I notice that Ruby has lots of tools for creating PDF files, are there any
that let you extract text from a PDF file?
_Kevin
I notice that Ruby has lots of tools for creating PDF files, are there any
that let you extract text from a PDF file?
_Kevin
Not yet. PDF::Writer will be refactored a little bit for version 2.0
(coming out later this year) so that it will be three separate
components: PDF::Core (the core objects representing a PDF object in
memory, as well as rendering), PDF::Writer (the writer/layout code),
and PDF::Reader (read a PDF object into an in-memory representation).
Much of the code to do PDF::Core is already in place (it's currently
called PDF::Writer::Object or PDF::Writer::Objects), but there's
nothing explicitly present to represent this.
PDF::Reader will probably be released in early 2006, depending on how
long it takes to refactor the code that already exists, properly
extend it, and get the necessary PDF::Writer code finished.
-austin
On 8/13/05, Kevin Olbrich <kevin.olbrich@duke.edu> wrote:
I notice that Ruby has lots of tools for creating PDF files, are there any
that let you extract text from a PDF file?
--
Austin Ziegler * halostatue@gmail.com
* Alternate: austin@halostatue.ca
I once wrote a Ruby PDF Text extractor while workin at ywesee.

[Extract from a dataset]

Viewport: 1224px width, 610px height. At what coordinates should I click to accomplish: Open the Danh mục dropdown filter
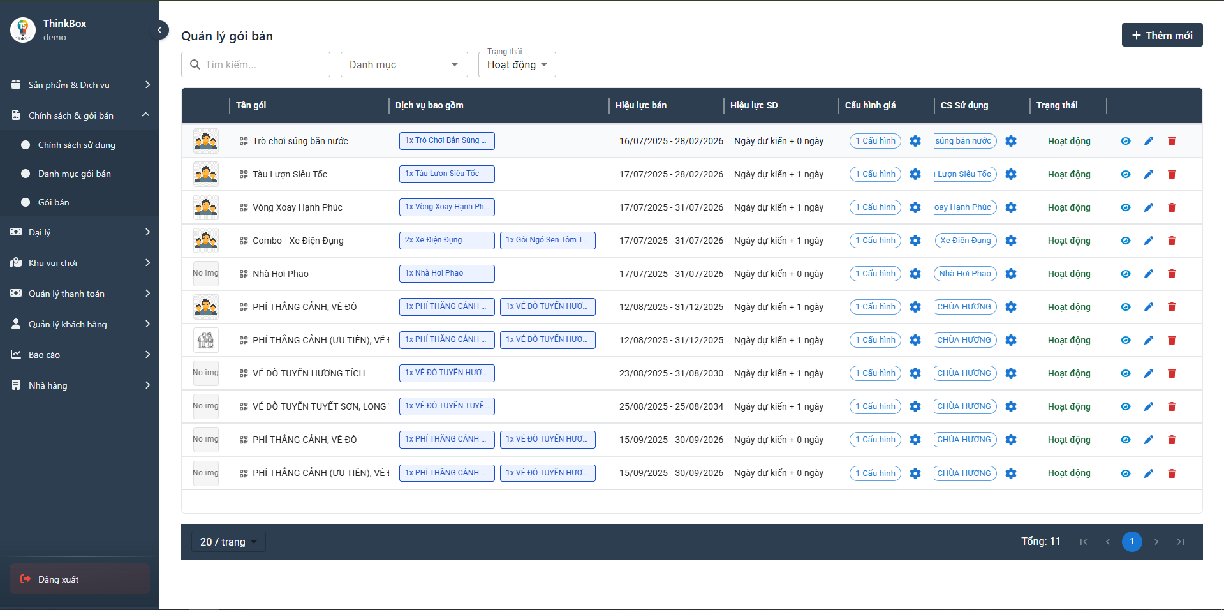coord(404,64)
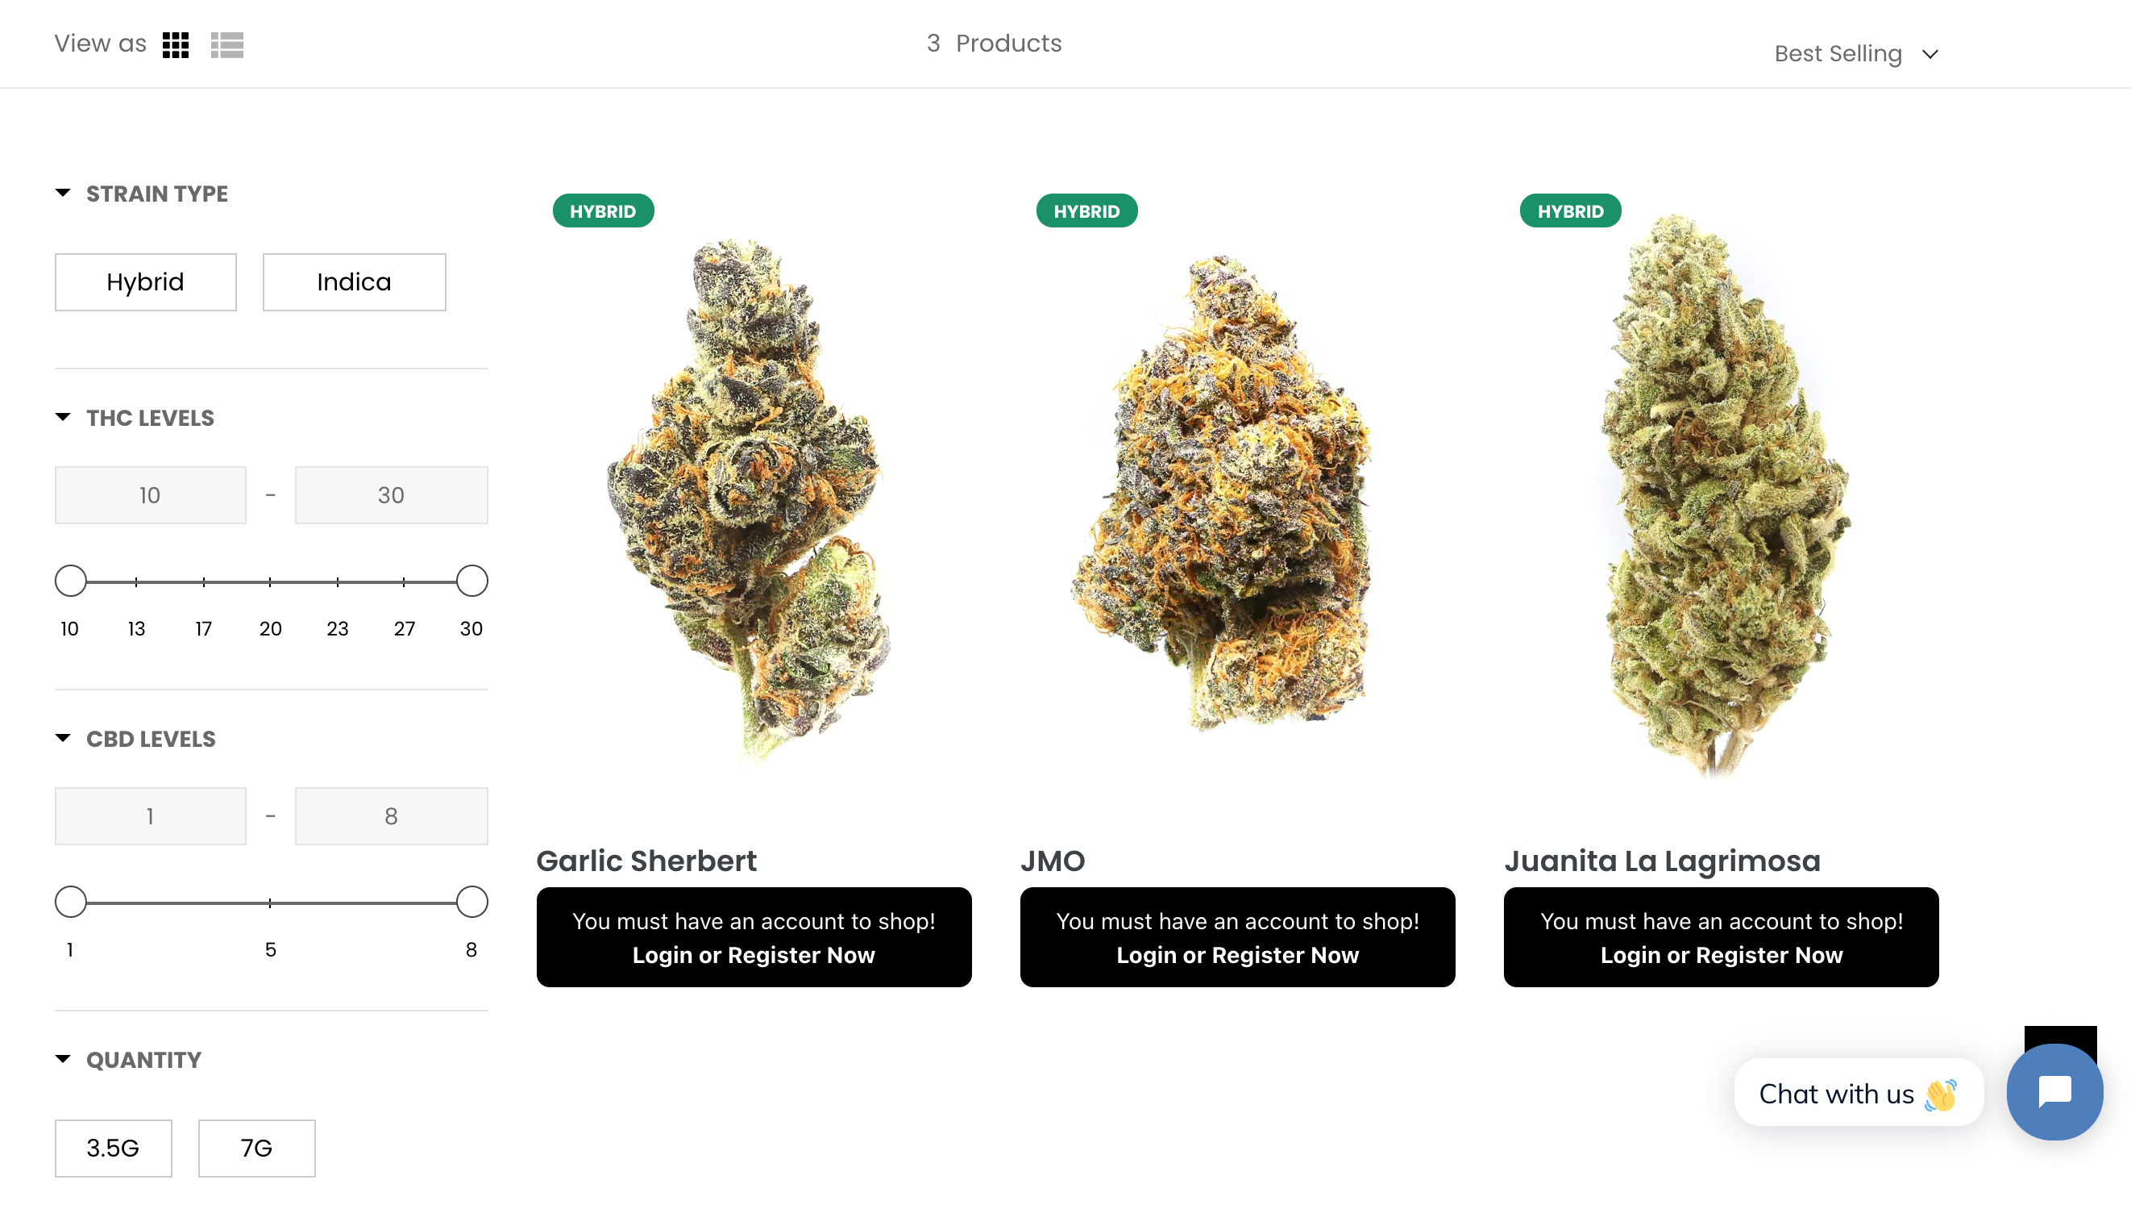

I tought they released it on rubyforge but I can't find it anymore.
perhaps if you contact them they can help you.
www.ywesee.com
Greetings
Andy
Kevin Olbrich wrote:
I notice that Ruby has lots of tools for creating PDF files, are there any
that let you extract text from a PDF file?_Kevin
Thanks, I'll keep my eyes open for it.
_Kevin
-----Original Message-----
From: Austin Ziegler [mailto:halostatue@gmail.com]
Sent: Saturday, August 13, 2005 01:45 PM
To: ruby-talk ML
Subject: Re: Ruby PDF text extractor
On 8/13/05, Kevin Olbrich <kevin.olbrich@duke.edu> wrote:
I notice that Ruby has lots of tools for creating PDF files, are there
any that let you extract text from a PDF file?
Not yet. PDF::Writer will be refactored a little bit for version 2.0 (coming
out later this year) so that it will be three separate
components: PDF::Core (the core objects representing a PDF object in memory,
as well as rendering), PDF::Writer (the writer/layout code), and PDF::Reader
(read a PDF object into an in-memory representation). Much of the code to do
PDF::Core is already in place (it's currently called PDF::Writer::Object or
PDF::Writer::Objects), but there's nothing explicitly present to represent
this.
PDF::Reader will probably be released in early 2006, depending on how long
it takes to refactor the code that already exists, properly extend it, and
get the necessary PDF::Writer code finished.
-austin
--
Austin Ziegler * halostatue@gmail.com
* Alternate: austin@halostatue.ca
I'd be interested in helping with this.
martin
Austin Ziegler <halostatue@gmail.com> wrote:
PDF::Reader will probably be released in early 2006, depending on how
long it takes to refactor the code that already exists, properly
extend it, and get the necessary PDF::Writer code finished.